EXTRACT TO READ

Re: [WikimediaMobile] Similar articles feature performance in CirrusSearch for apps and mobile web

Adam Baso Sat, 23 Jan 2016 05:59:24 -0800

Hey all, am planning to look at Phabricator tasks and provide a reply
during the upcoming weekdays. Just wanted to acknowledge I saw your replies!


On Friday, January 22, 2016, Erik Bernhardson <[email protected]>
wrote:

> On Thu, Jan 21, 2016 at 1:29 AM, Joaquin Oltra Hernandez <
> [email protected]
> <javascript:_e(%7B%7D,'cvml','[email protected]');>> wrote:
>
>> Regarding the caching, we would need to agree between apps and web about
>> the url and smaxage parameter as Adam noted so that the urls are
>> *exactly* the same to not bloat varnish and reuse the same cached
>> objects across platforms.
>>
>> It is an extremely adhoc and brittle solution but seems like it would be
>> the greatest win.
>>
>> 20% of the traffic from searches by being only in android and web beta
>> seems a lot to me, and we should work on reducing it, otherwise when it
>> hits web stable we're going to crush the servers, so caching seems the
>> highest priority.
>>
>> To clarify its 20% of the load, as opposed to 20% of the traffic. But
> same difference :)
>
>
>> Let's chime in https://phabricator.wikimedia.org/T124216 and continue
>> the cache discussion there.
>>
>> Regarding the validity of results with opening text only, how should we
>> proceed? Adam?
>>
>> I've put together https://phabricator.wikimedia.org/T124258 to track
> putting together an AB test that measures the difference in click through
> rates for the two approaches.
>
>
>
>> On Wed, Jan 20, 2016 at 9:34 PM, David Causse <[email protected]
>> <javascript:_e(%7B%7D,'cvml','[email protected]');>> wrote:
>>
>>> Hi,
>>>
>>> Yes we can combine many factors, from templates (quality but also
>>> disambiguation/stubs), size and others.
>>> Today cirrus uses mostly the number of incoming links which (imho) is
>>> not very good for morelike.
>>> On enwiki results will also be scored according the weights defined in
>>> https://en.wikipedia.org/wiki/MediaWiki:Cirrussearch-boost-templates.
>>>
>>> I wrote a small bash to compare results :
>>> https://gist.github.com/nomoa/93c5097e3c3cb3b6ebad
>>> Here is some random results from the list (Semetimes better, sometimes
>>> worse) :
>>>
>>> $ sh morelike.sh Revolution_Muslim
>>> Defaults
>>>         "title": "Chess",
>>>         "title": "Suicide attack",
>>>         "title": "Zachary Adam Chesser",
>>> =======
>>> Opening text no boost links
>>>         "title": "Hungarian Revolution of 1956",
>>>         "title": "Muslims for America",
>>>         "title": "Salafist Front",
>>>
>>> $ sh morelike.sh Chesser
>>> Defaults
>>>         "title": "Chess",
>>>         "title": "Edinburgh",
>>>         "title": "Edinburgh Corn Exchange",
>>> =======
>>> Opening text no boost links
>>>         "title": "Dreghorn Barracks",
>>>         "title": "Edinburgh Chess Club",
>>>         "title": "Threipmuir Reservoir",
>>>
>>> $ sh morelike.sh Time_%28disambiguation%29
>>> Defaults
>>>         "title": "Atlantis: The Lost Empire",
>>>         "title": "Stargate",
>>>         "title": "Stargate SG-1",
>>> =======
>>> Opening text no boost links
>>>         "title": "Father Time (disambiguation)",
>>>         "title": "The Last Time",
>>>         "title": "Time After Time",
>>>
>>>
>>>
>>>
>>>
>>> Le 20/01/2016 19:34, Jon Robson a écrit :
>>>
>>>> I'm actually  interested to see whether this yields better results in
>>>> certain examples where the algorithm is lacking [1]. If it's done as
>>>> an A/B test we could even measure things such as click throughs in the
>>>> related article feature (whether they go up or not)

WHAT TO DO
Translate this sentence from the mailing-list thread above into Spanish: "Yes we can combine many factors, from templates (quality but also disambiguation/stubs), size and others."

DATASET
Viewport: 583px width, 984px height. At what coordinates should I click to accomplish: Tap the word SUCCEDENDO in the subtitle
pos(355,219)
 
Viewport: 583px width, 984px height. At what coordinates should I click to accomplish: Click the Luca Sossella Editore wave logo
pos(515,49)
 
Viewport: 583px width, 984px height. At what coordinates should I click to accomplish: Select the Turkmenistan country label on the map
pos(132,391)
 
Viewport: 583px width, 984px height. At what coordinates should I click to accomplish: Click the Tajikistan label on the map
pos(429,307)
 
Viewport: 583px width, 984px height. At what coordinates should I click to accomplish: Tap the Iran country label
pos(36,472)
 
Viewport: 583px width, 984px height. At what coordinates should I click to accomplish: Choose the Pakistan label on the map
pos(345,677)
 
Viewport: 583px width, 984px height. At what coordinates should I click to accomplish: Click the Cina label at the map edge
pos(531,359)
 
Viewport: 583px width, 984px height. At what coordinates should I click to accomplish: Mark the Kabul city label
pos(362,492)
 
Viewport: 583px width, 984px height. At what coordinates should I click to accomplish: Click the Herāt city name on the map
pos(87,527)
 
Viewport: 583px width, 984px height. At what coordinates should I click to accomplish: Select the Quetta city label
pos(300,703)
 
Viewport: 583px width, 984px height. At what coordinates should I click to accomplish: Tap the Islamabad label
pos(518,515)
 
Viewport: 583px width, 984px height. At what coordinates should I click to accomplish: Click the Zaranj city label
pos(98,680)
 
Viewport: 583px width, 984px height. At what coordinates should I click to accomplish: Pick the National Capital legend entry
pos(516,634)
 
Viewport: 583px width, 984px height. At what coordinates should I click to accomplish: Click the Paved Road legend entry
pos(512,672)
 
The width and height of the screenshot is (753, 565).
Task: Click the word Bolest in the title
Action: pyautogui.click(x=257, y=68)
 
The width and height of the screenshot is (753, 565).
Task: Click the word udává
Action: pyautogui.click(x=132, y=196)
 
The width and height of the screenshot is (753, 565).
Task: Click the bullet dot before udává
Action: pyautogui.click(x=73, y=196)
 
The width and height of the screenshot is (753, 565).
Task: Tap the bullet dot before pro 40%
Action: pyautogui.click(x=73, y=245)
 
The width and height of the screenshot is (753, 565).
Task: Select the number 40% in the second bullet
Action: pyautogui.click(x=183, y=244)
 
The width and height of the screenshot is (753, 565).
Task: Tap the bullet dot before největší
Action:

EXPECTED ANSWER
Sí, podemos combinar muchos factores, desde plantillas (de calidad, pero también de desambiguación/esbozos), tamaño y otros.